### [Supplied material]
>> START
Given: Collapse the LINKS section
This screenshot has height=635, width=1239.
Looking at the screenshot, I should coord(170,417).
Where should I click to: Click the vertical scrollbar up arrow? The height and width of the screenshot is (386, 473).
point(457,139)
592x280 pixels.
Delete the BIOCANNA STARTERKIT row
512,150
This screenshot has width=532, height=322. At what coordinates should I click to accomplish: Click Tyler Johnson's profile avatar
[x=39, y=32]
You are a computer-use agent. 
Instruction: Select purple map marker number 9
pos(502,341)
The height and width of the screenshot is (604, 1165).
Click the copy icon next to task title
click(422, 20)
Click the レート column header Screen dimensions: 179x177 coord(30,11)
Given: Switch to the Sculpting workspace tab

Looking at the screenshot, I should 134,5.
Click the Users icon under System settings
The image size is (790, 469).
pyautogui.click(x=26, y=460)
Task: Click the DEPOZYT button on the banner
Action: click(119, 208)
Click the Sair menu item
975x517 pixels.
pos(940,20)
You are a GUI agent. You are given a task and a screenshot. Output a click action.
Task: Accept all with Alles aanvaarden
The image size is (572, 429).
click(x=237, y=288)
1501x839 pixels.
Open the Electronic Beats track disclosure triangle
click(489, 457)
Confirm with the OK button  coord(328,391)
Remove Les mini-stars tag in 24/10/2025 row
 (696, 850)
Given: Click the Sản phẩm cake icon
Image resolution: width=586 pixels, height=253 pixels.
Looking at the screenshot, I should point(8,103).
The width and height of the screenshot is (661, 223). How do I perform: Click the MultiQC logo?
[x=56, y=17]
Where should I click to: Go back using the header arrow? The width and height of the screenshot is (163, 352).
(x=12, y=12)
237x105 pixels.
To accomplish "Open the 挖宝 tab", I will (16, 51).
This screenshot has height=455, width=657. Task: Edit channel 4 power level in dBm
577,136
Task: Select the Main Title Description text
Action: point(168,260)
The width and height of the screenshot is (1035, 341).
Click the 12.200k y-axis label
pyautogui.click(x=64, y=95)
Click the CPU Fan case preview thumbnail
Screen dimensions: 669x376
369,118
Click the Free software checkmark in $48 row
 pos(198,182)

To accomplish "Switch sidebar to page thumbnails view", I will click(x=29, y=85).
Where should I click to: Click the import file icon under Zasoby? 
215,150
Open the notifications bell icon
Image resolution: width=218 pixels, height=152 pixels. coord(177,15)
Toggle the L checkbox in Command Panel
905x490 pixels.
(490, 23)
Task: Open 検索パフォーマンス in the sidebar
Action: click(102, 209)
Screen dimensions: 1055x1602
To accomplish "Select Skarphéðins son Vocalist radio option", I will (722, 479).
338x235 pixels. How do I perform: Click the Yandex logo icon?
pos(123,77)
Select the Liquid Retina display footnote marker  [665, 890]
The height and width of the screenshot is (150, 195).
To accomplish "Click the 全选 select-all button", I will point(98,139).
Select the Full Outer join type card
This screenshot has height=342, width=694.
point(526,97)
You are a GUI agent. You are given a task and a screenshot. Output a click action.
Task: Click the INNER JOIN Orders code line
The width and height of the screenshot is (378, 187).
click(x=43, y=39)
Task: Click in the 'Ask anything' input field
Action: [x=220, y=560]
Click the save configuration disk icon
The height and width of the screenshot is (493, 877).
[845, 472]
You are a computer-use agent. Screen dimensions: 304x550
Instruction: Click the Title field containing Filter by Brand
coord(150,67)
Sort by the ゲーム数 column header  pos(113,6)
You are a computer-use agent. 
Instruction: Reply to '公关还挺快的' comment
>> END
### [Exercise]
Copy out the rows exactly, from the line with "The width and height of the screenshot is (1035, 341)." to the line with "Image resolution: width=218".

### [Solution for this problem]
The width and height of the screenshot is (1035, 341).
Click the 12.200k y-axis label
pyautogui.click(x=64, y=95)
Click the CPU Fan case preview thumbnail
Screen dimensions: 669x376
369,118
Click the Free software checkmark in $48 row
 pos(198,182)

To accomplish "Switch sidebar to page thumbnails view", I will click(x=29, y=85).
Where should I click to: Click the import file icon under Zasoby? 
215,150
Open the notifications bell icon
Image resolution: width=218 pixels, height=152 pixels. coord(177,15)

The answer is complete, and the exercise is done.